■ TASK DIRECTIONS
Please rewrite the part of the material that opens with the line containing "Select the Brush tool" and runs through the end of the material, putting "image" wherever "screenshot" appears and keeping everything else unchanged. Leave the pictures out of your answer.

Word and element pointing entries
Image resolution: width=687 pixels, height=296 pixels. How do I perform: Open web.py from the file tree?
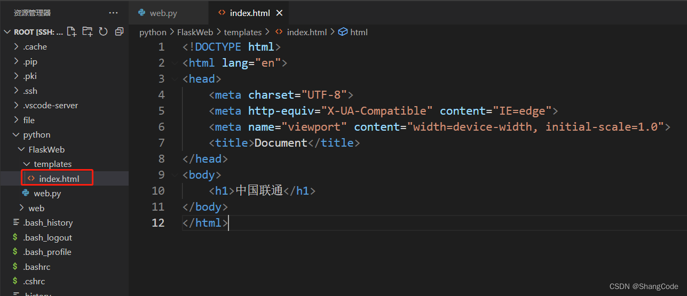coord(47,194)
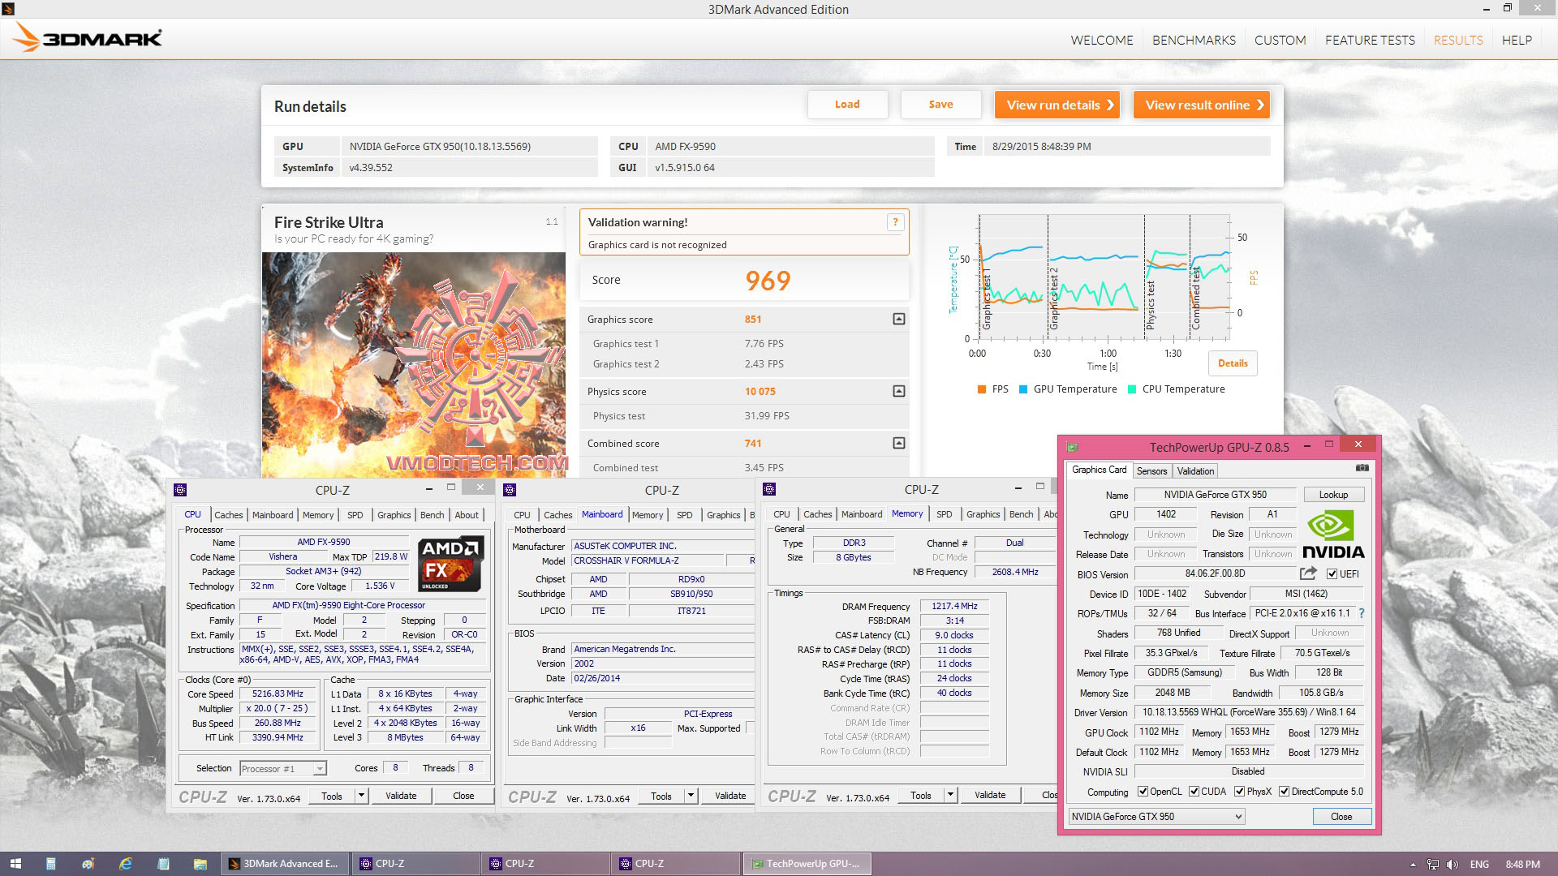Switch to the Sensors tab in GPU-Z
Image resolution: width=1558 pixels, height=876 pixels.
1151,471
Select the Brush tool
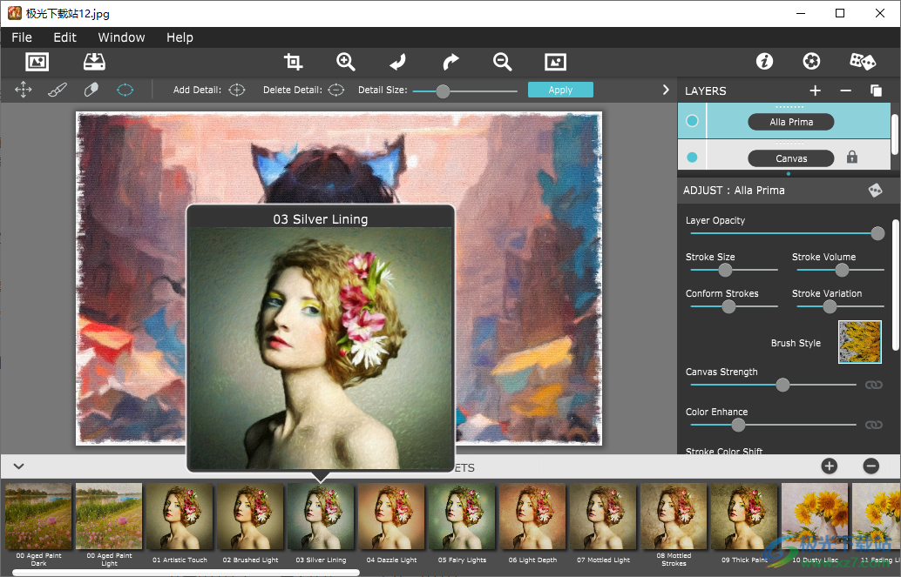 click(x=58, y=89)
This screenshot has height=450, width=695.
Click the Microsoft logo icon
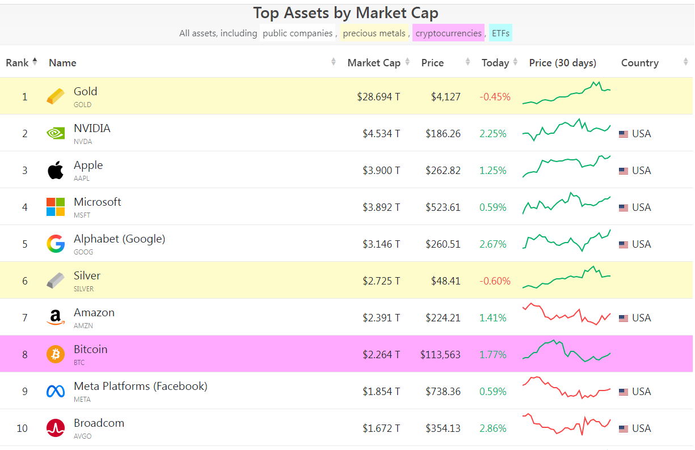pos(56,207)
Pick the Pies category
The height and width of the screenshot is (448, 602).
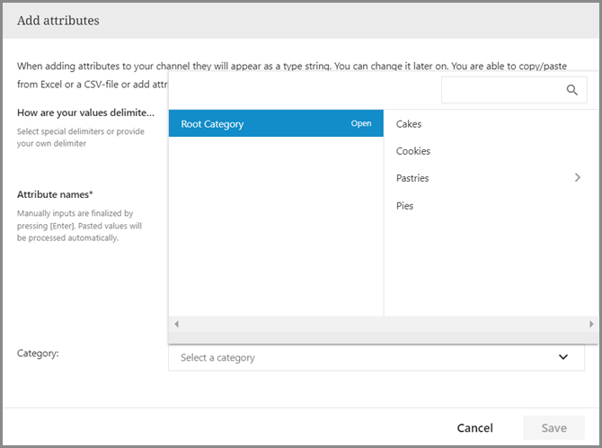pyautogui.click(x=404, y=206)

■ OUTPUT FOR THIS TASK
Select the Brush tool
 click(x=58, y=89)
This image has height=450, width=695.
Click the Microsoft logo icon
pos(56,207)
Pick the Pies category
The height and width of the image is (448, 602).
pyautogui.click(x=404, y=206)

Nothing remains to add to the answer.